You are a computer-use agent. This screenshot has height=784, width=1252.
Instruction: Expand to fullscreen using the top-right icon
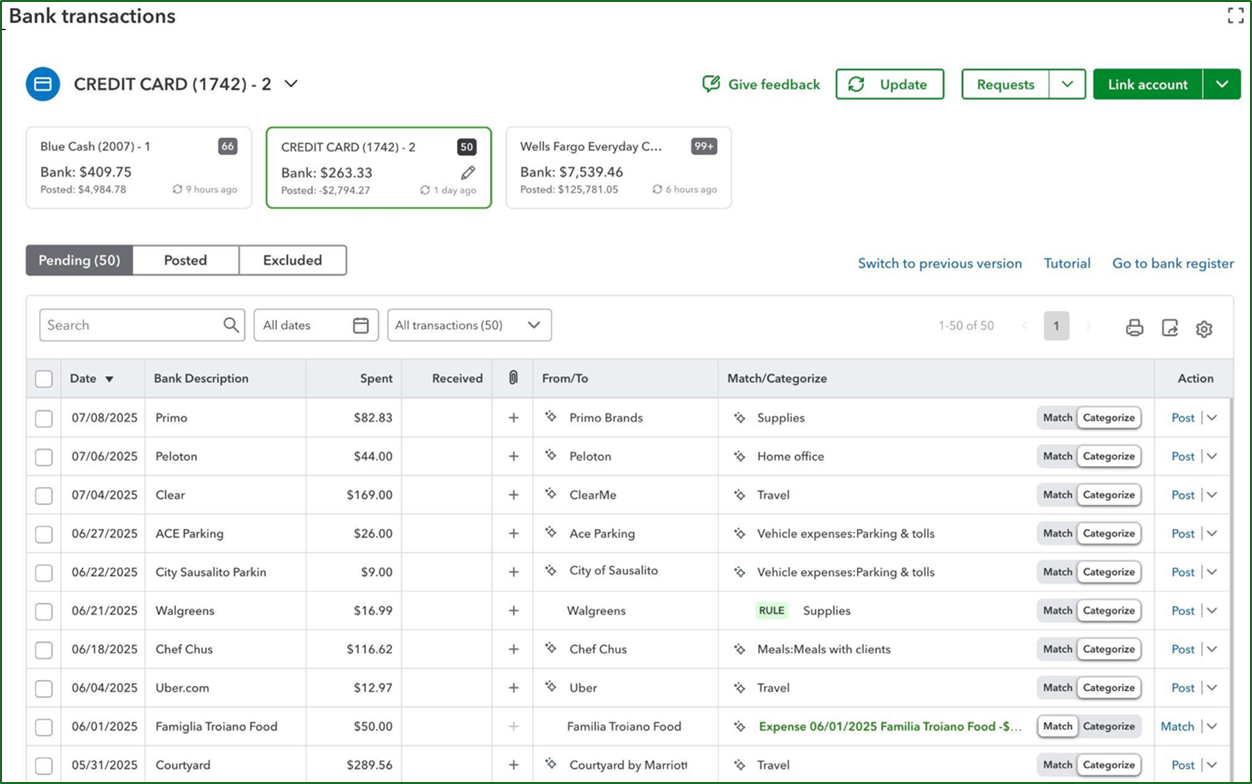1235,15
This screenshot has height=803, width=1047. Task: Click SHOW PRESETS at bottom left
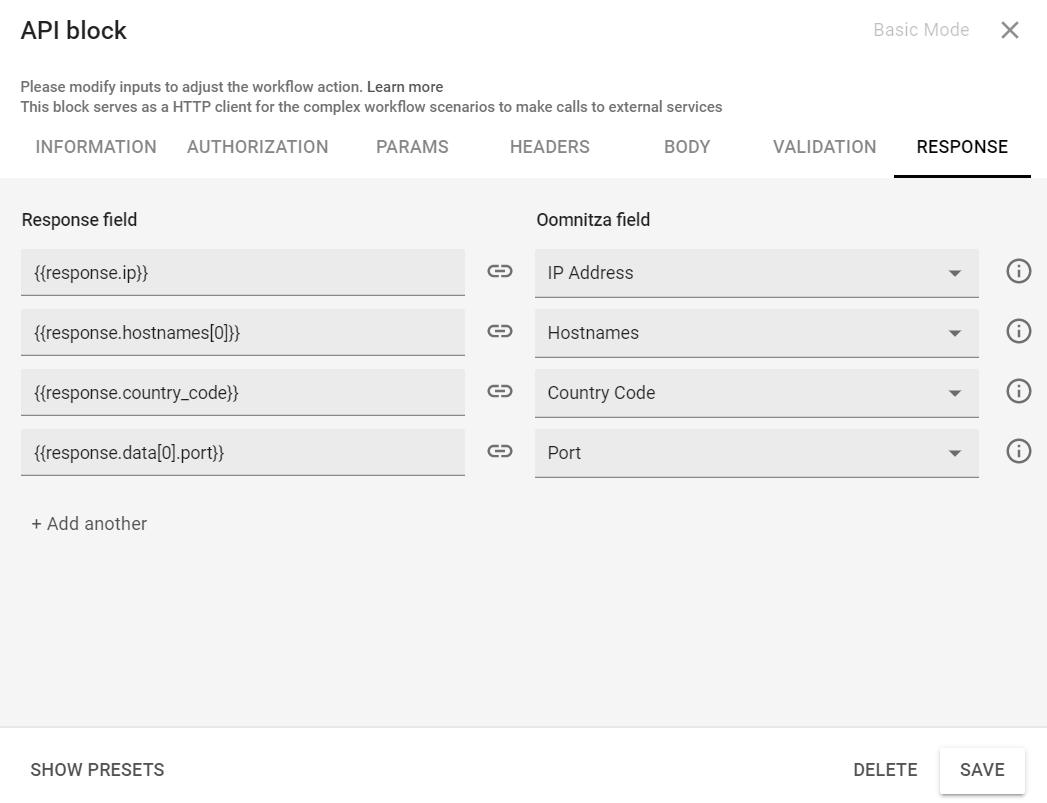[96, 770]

* * * * * * * * *

__STATED GOAL__. Reproduce every line of the listing above, including its requests, and shift each answer coordinate by adding 137 to every number; leave the screenshot dimensions in the requests unchanged. Omit the pictures from your response.

__FINAL RESULT__.
You are a computer-use agent. This screenshot has height=784, width=1252.
Instruction: Expand to fullscreen using the top-right icon
1372,152
This screenshot has height=803, width=1047. Task: Click SHOW PRESETS at bottom left
[233, 907]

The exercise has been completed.